Mom and Dad home on the farm around 1980 maybe
I was reminiscing tonight on FB about the very first time my mom and dad saw my work exhibited publicly. The occasion was SIUE's 25th Anniversary Alumni Exhibition in 1982. A photograph of mine had been juried into the show. I'd been teaching about 9 years by then and in those days I was a teacher first. The thought of calling myself an artist hadn't even entered my vocabulary.  My dad was about as excited as I'd ever seen him.  He and mom just smiled and smiled. Dad passed away the following year.

The exhibit was held in the Morris University Center Gallery which served as the only gallery for the art department which in those days barely had a presence on campus. The art department started out in the basement of the Science Building and then studios eventually moved piece by piece uptown to Edwardsville (a few miles away) to the Wagner Complex an old factory site that art ended up occupying for 25 years. Art Ed and Art History stayed on campus so while I was pursuing my teaching degree I did quite a lot of traveling back and forth.
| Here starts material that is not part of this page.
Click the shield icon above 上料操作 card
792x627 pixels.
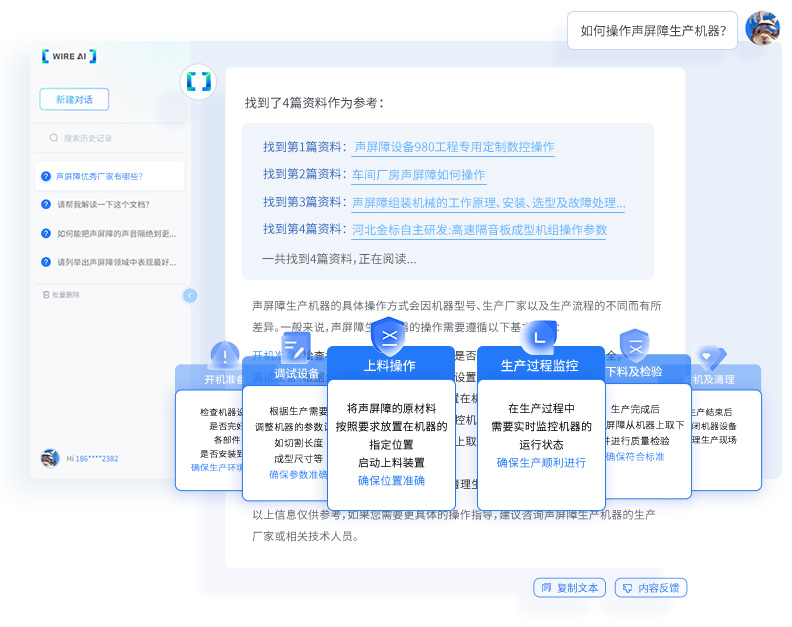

Years later when I began taking workshops they were held at Wagner.

Over the years I've been in a few more exhibits at the MUC Gallery--a summer printmaking workshop exhibit, a textile club invitational and a few years ago I'm proud to say I was juried into the 50th Anniversary Alumni Exhibit. The MUC has seen hundreds of exhibits overseen first by the University Museum and then taken over by the art department a few years ago. It serves an important function being in the center of campus and accessible to the entire student body while the art department's gallery is on the southwest fringe of the main campus well away from the hubbub. Now the MUC Gallery is in danger of being closed!

The art department moved into new digs on campus 20 years ago. Now those "new" digs are being renovated extensively and the (formerly) New Wagner Gallery in that building has been demolished. A new addition to the art department will house painting and drawing, a lecture room, a new larger gallery, and for the first time art history, art education and art therapy are moving in from across campus. It is exciting but awfully frustrating right now as none of the construction/renovation is actually finished yet and teachers and students are trying to carry on classes. What a mess.

I suspect that the MUC administration has decided that since the art department is getting a new gallery there will be no need of the gallery in MUC. They have announced the closure will take place in Spring 2013. What they have not considered is that there is great demand for gallery space, not only by art students, visiting artists, etc. but that other departments and entities on campus depend on that gallery space for exhibiting research. The art department has launched a petition drive in hopes of stopping the closure. If you are a student or alumni of SIUE, or a resident of Madison County/Southern Illinois who has visited the campus in past, please help the art department fight this closure by following this link and signing the petition.  Many thanks!  (SIUE is Southern Illinois University Edwardsville for those of you not from this area.)